You're pretending that the game developer starts at zero and any sales they make is total profit which is totally and utterly wrong.

And any games pirated IS lost money.

If selling 10 copies got them $100 and selling 5 (because 5 stole it) is only $50 that is $50 that they SHOULD have earned and didn't because someone stole. It's quite simple.

Wages are included. At least they would be if you use real world examples. If you put 10 Million capital into a game, i.e. 10 million it takes to make the game, the wages for the people working on it are included in that. You dont pay 10 million for the game to suddenly pop into existence, but rather it costs you 10 million to pay your employees who work on that game. As such the 10 million is the initial capital spent, hence you have to make 10 million back to break even on the initial expense. I simplified it by using smaller amounts. Hence the 100 and 10 figures.

Also no, pirated games is NOT lost money. Simple logic experiment. Lets assume there are 1 million video game players, therefore the potential consumer base is equally 1 million. As such you can make a game with the goal of selling 1 million copies, ergo sell your game to everyone. Regardless of any factor, you will not sell 1 million copies to those 1 million potential customers. Because not everyone will want your game, therefore making 1 million copies, and only 200.000 of those sell, you are left with 800.000 unsold copies. Following me so far? That is the Atari Principle of 83, they made so much games, in fact more than there were consoles because they thought they could sell more consoles since more games exist that people would buy, they didnt. This is before the Internet was a big thing and before video game piracy was as rampant as it became in the last 15 years.

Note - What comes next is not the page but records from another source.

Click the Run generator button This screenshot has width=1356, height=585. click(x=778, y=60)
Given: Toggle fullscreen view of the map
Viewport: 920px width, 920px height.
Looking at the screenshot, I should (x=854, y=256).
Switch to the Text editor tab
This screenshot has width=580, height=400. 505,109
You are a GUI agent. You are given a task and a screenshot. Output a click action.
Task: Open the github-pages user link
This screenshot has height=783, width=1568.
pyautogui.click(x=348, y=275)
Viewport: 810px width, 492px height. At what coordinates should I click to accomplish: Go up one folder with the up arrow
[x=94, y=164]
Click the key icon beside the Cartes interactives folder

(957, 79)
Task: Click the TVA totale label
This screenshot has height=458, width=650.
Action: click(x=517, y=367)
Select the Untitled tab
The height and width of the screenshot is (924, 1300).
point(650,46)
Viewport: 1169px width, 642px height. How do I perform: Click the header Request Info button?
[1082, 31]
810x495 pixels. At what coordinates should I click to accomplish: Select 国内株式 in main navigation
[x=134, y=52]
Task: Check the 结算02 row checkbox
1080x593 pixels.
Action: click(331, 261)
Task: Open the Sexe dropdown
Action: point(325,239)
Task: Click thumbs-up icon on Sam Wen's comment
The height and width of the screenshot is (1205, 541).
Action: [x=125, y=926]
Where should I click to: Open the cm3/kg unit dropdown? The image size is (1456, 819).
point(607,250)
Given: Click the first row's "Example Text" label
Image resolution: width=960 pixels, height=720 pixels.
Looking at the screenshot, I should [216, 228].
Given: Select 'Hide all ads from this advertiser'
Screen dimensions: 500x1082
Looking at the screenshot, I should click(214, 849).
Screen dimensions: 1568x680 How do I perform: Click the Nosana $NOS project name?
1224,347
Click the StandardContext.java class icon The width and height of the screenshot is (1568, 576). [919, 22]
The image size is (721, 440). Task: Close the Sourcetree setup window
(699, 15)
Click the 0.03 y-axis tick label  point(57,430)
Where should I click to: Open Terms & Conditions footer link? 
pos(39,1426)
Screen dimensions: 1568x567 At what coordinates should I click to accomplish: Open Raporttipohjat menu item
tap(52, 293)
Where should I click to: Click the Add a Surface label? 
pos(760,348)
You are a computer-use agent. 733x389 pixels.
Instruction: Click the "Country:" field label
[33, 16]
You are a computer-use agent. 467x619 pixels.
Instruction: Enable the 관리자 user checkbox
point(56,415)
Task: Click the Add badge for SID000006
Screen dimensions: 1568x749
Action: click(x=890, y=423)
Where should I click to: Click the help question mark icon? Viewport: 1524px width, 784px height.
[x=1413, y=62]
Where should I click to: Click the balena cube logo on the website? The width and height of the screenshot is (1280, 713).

Now back to the original example, if you have 10 copies that you need to sell, 5 are sold, the other 5 copies are still in circulation and can still be sold, therefore if 100 people play your game, while only 10 copies were made, it is irrelevant as long as you sold those 10 copies. You do not magically lose money because someone pirates your game. You lose money if you are unable to sell your game, piracy is not the cause people might not buy your game, as with the above example. You can not make a game based on the assumption that every possible customer buys it, because they wont, regardless of factors like piracy.

The solution is simple, only spend what you can reasonably make back. If you have a core audience that will buy your game, plan accordingly. If 200.000 People are highly likely to like and buy your product, only spend as much money that you can make at least a large portion of it back. Simple math, 200.000 copies a 50 bucks is 10 million. If you spend 10 million only, with a near-assured customer base of 200.000 customers, you earn back your expenses, you do not make a profit, but you also make no deficit. Any copy sold beyond the 200.000 mark is pure profit. If 400.000 copies sell, at the 50 dollar pricetag, you make 10 million in pure profit, if those 400.000 sell at 25 bucks each, you still break even.

Piracy is not the problem. Failure to plan ahead is.

Me derping. Seriously. Pretend that the delete function exists please.

Infernal Lawyer:

To be fair, they're not stopping people from buying their game outside of Steam. Does The Witcher get shit for being on Steam, despite being made by CD Projekt, who own DRM-less free GOG.com of all things? Because if it does, I must have missed it.

Well, that makes sense. The Witcher is available on GoG.com, as is the sequel. If Saints Row is also available on GOG, you've got an argument.

*Checks GOG.com*

Not there.

Well, at least you can buy a physical copy and play it without DRM, provided it doesn't use Steamworks....

*checks online*

Apparently, it does.

So! To recap:

CD Projekt releasing a Steam version alongside a DRM-free version doesn't get the same kind of crap as a DRM-only game gets for being DRM-only. Where's the surprising part?

Zachary Amaranth:

Infernal Lawyer:

Brain fart

Snip

I'm going to up and say that I was focusing on an entirely different game for a lot of posts on this thread, and thought we were talking about that for some reason. Completely forgot about Deep Silver.